The difference I first detect is that the center of gravity is set on the lower side for Olorin while it is higher or elevated on Kimera. Hence the thickness, largeness, and “oozing darkness” from the bass are noticeably, but not immensely, more plentiful on Olorin. The bass grooves are thicker but all while presented just as clean and neat as Kimera. But of course, Kimera’s depth, extension, and clarity of the low-ends do not come short at all as this is simply a matter of quantity. Kimera hits back Olorin with its strong point which is its tasteful timbre. The tone is very natural with a seamless enhancement that only makes the texture gain richness. Mids are sweeter and cooler with highs that gain a finer layering that gently leads them to sound a bit more EST driver-ish in texture. Both are great all-rounders that are equal in technicality, performance, and richness – it is only the matter of slightly stressing more on either the low-ends (Olorin) or the upper-ends (Kimera).
Compared to Rhapsodio Hybrid 2
Both are very similar in overall characteristics and sound signature. However, Olorin once again proves its thorough bass quality done with pure-silver by matching up (or even exceeding in some cases) this pure-copper cable in the bass. The sub-bass quantity and color density are a bit more abundant on Hybrid 2 yet the cleanliness and constant linearity are superior on Olorin. Hybrid 2 keeps the upper lows and the lower mids closely intact that makes the transition smooth and continuous. On the other hand, Olorin floats the mids slightly higher from the upper lows, creating an airy space that causes the vocals to sound more elevated and makes a clearer division between the two bands. Of course, this is a mild difference that still keeps the low-mid transition very natural and seamless. On Olorin, mids also carry breeziness that stays mildly apparent throughout the range. This effect also gently adds transparency to the upper ends. Both are great performers and well-leveled in balance, though overall Olorin takes a bit of a lead in this match.

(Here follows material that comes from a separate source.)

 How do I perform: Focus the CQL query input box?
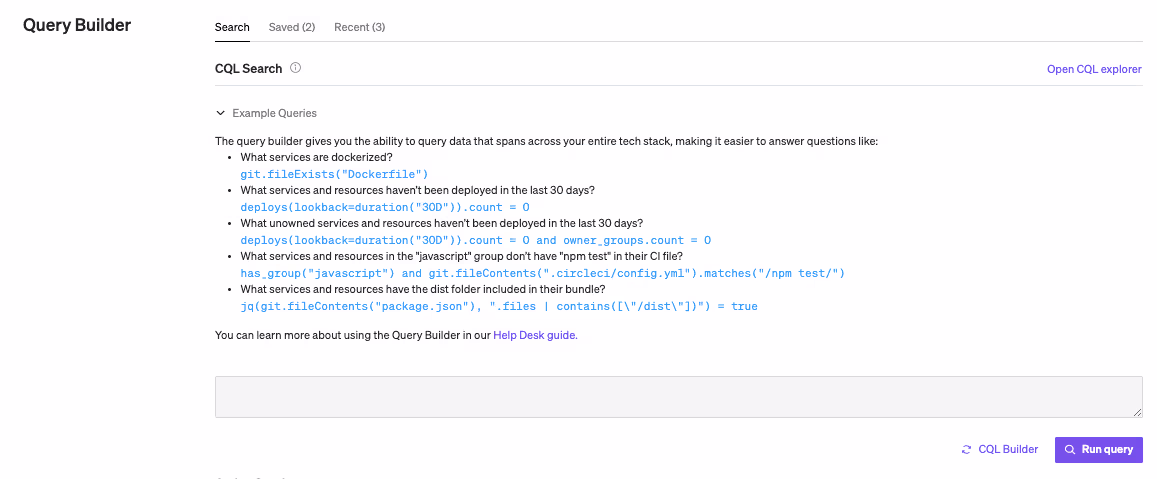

Natural tone, double the richness, and a cleaner, airier atmosphere. While many think pure silver cables are good mostly in the upper-ends, a truly well-made pure silver cable would produce quality bass. Olorin gives me the confidence to say that this is one of the finest examples that prove pure silver cables are also capable of producing lush bass presence and extension. In fact, its bass response is impressive even without giving it the ‘pure silver handicap’. Not to forget mentioning that Olorin sounds highly natural as we consider coaxial cable often tend to sound exaggerated in some cases.

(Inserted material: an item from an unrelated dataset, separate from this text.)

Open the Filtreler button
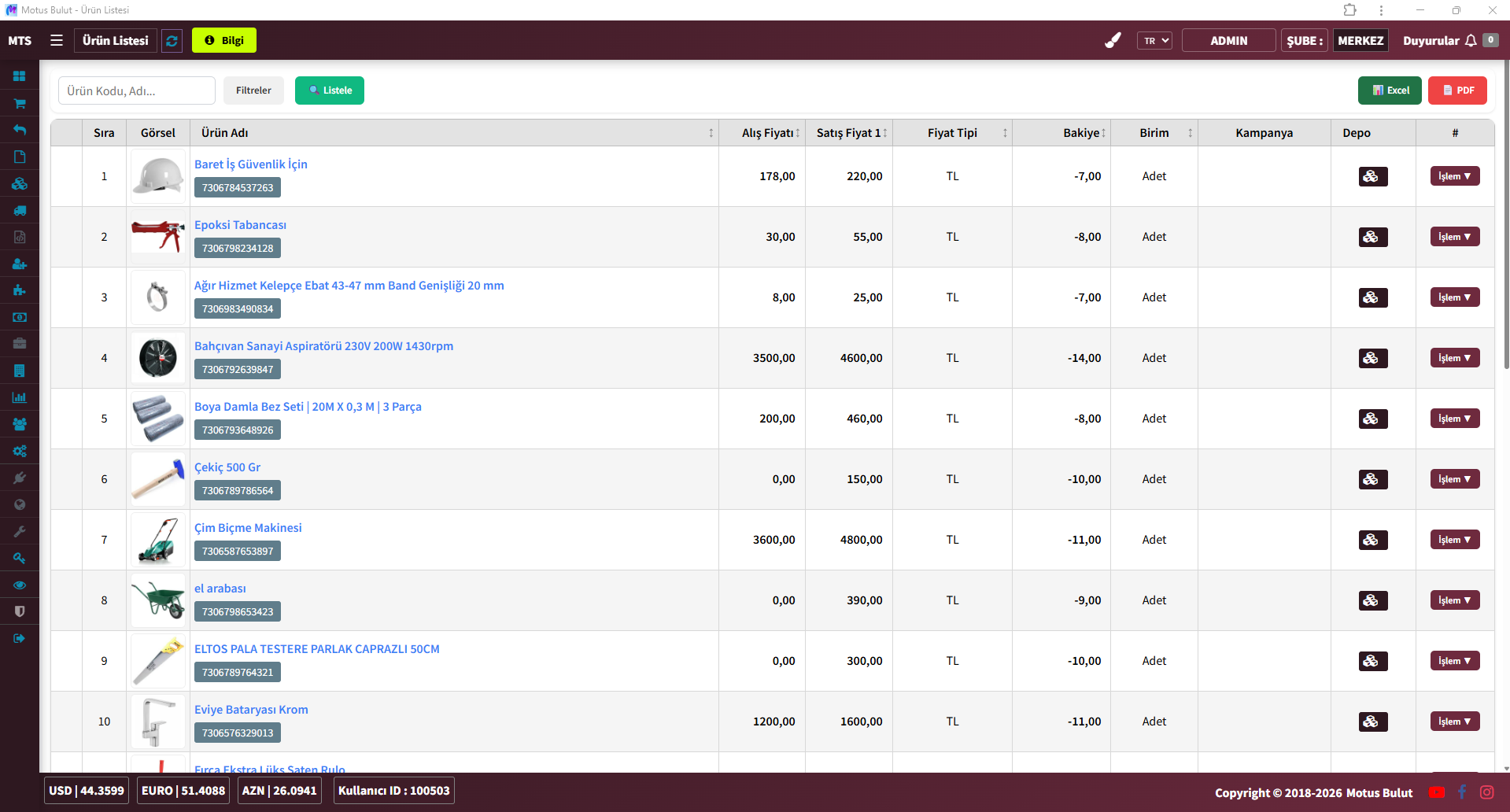The height and width of the screenshot is (812, 1510). 253,90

As I recall other pure silver cables with quality bass, Rhapsodio Silver Wizard and Han Sound Audio Agni II come up to mind. However, coaxially designed cables are just mysteriously yet distinctively different in nuance and characteristics. In that sense, Olorin is one unique cable that seamlessly adds vitality and richness to the music like no other. If you are looking for a full-bodied, splendid-sounding cable with interchangeable plugs, look no further.
Thanks to Nostalgia Audio for providing Olorin in exchange for an honest impression/feedback.
I am not affiliated with Nostalgia Audio and none of my words were modded or asked to be changed.